Câmara de Natal mantém passe livre para PMs na licitação do transporte


Ônibus e opcionais vão circular com frota normal em Natal (Foto: Divulgação/Prefeitura de Natal)

Vereadores iniciaram votação das emendas vetadas pela prefeitura.
Projeto define as regras para a realização da licitação do transporte.

A Câmara Municipal de Natal manteve o passe livre para policiais militares e guardas municipais fardados nos ônibus e micro-ônibus da cidade. A emenda, vetada pelo prefeito Carlos Eduardo (PSB) no projeto que regulamenta a licitação do transporte coletivo, foi mantida pelos vereadores nesta quinta-feira (21), dia em que os parlamentares iniciaram a votação dos vetos da prefeitura.

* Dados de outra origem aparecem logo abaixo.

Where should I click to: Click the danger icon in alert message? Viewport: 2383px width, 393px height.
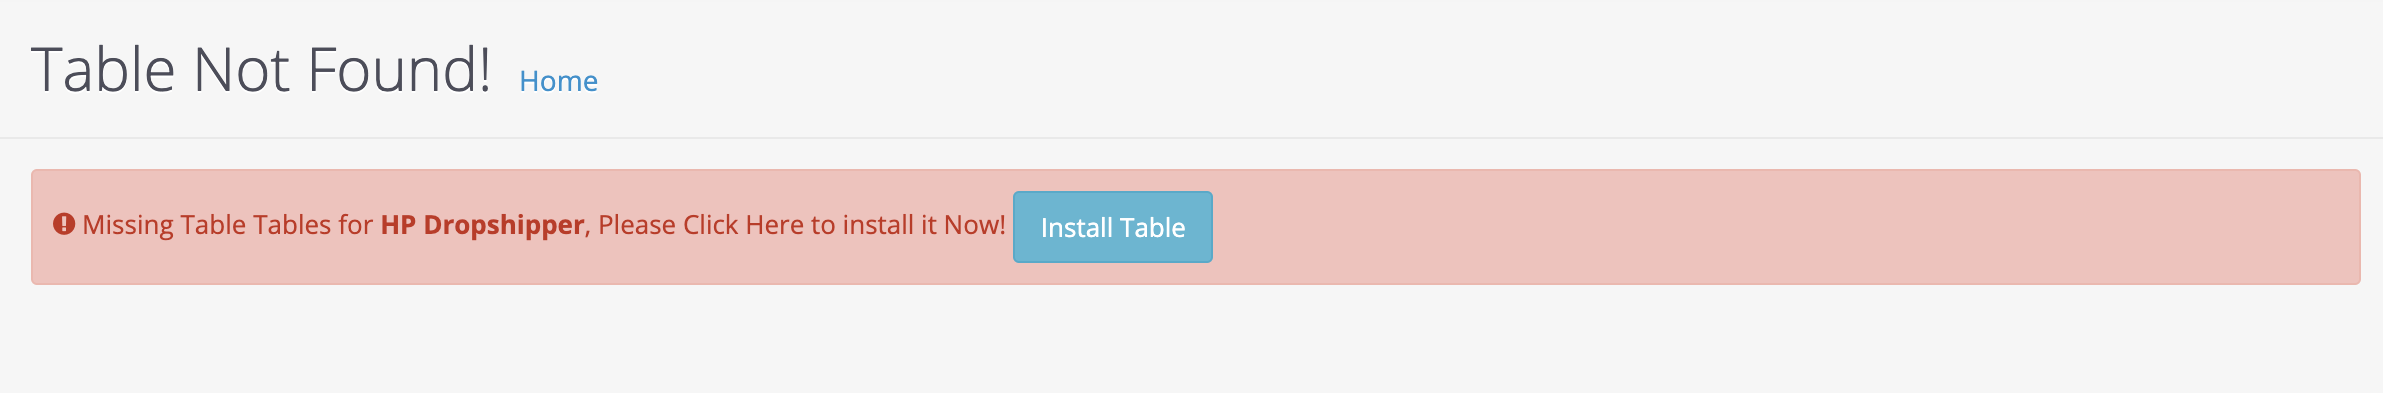pyautogui.click(x=64, y=224)
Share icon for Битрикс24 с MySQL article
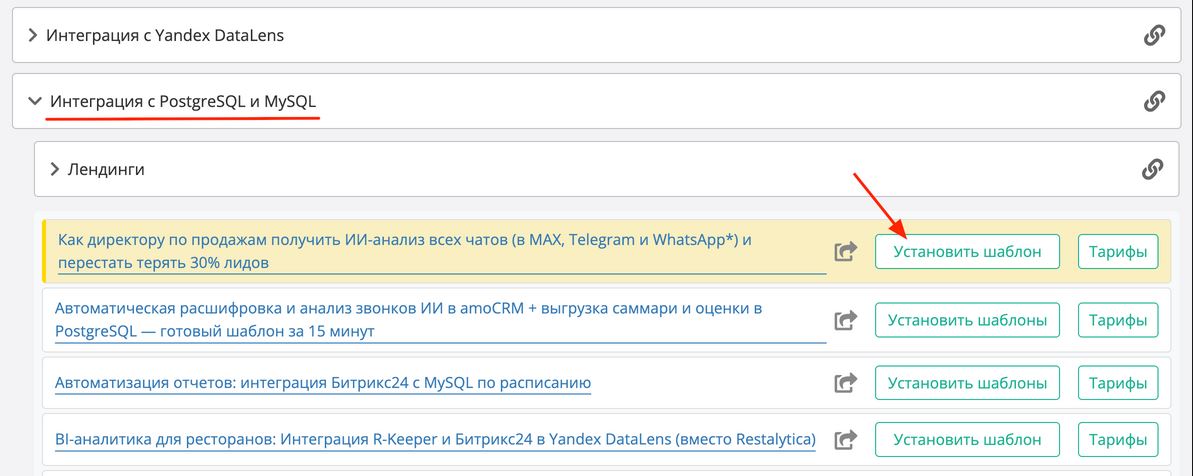Screen dimensions: 1193x476 tap(846, 383)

"Com a manutenção da isenção tarifária, ganham os policiais que não irão mais pagar passagem e a população que terá segurança nos ônibus", afirmou Fernando Lucena (PT), responsável pela emenda.

Com o veto inicial de 22 emendas, a prefeitura voltou atrás e protocolou 18 pareceres contrários, que conforme o Executivo Municipal, se baseiam em critérios técnicos e teriam impacto significativo no aumento da tarifa, atualmente de R$ 2,35.
Além do passe livre para PMs, os vereadores também mantiveram a emenda que garante a implantação de faixas específicas para motocicletas nas principais avenidas da cidade. "A proposta das motovias possui três objetivos principais: ordenar o trânsito, diminuir o número de acidentes e gerar fluidez para o tráfego", destacou Aroldo Alves (PSDB), autor da proposta.

O plenário também acatou vetos da prefeitura. Uma das matérias que recebeu veto parcial foi a que dispõe sobre a divulgação do serviço de disque-denúncia de violência, abuso e exploração sexual contra a mulher, apresentada pelo vereador Felipe Alves (PMDB). Todavia, o parlamentar garantiu que as alterações não comprometem a essência da matéria.

"Observei as correções feitas pelo Executivo e fui convencido que ajudarão a melhorar nossa proposição. Trata-se de questões meramente técnicas. A prefeitura retirou apenas dois incisos do texto-base. Então, o projeto permanece, inclusive já está em vigor", explicou Felipe.

Por fim, foi vetada uma emenda ao Orçamento 2015 encartada pelo vereador Marcos Antônio (PSOL) que transferia recursos na ordem de 400 mil reais da Procuradoria Geral do Município (PGM) para programas de saúde bucal.

A vereadora Eleika Bezerra (PSDC), defendeu mais recursos para a saúde pública. "No momento em que os serviços de saúde enfrentam imensas dificuldades, essa proposta do vereador Marcos Antônio chegava em boa hora. Acredito que preservar a emenda seria a decisão correta", concluiu.